◆ Task goal
Copy the passage on the T563I mutant, starting with "Finally, on the" and going on through "with our findings.", and replace "WT" with "wild type".

Finally, on the T563I mutant at S1 region, an increment on the magnitude of the movements was observed, while on S2 region, the direction of the movements was on the contrary direction to that observed on WT (Fig 6D). So, this mutation altered both magnitudes a direction of the mobility of the protein. In this case, until now, there is not much more evidence about the behavior of the virus that possesses this mutation, so it should be explored to correlate with our findings.

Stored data
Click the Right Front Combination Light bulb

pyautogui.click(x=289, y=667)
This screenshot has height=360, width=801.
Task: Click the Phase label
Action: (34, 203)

◆ The answer
Finally, on the T563I mutant at S1 region, an increment on the magnitude of the movements was observed, while on S2 region, the direction of the movements was on the contrary direction to that observed on wild type (Fig 6D). So, this mutation altered both magnitudes a direction of the mobility of the protein. In this case, until now, there is not much more evidence about the behavior of the virus that possesses this mutation, so it should be explored to correlate with our findings.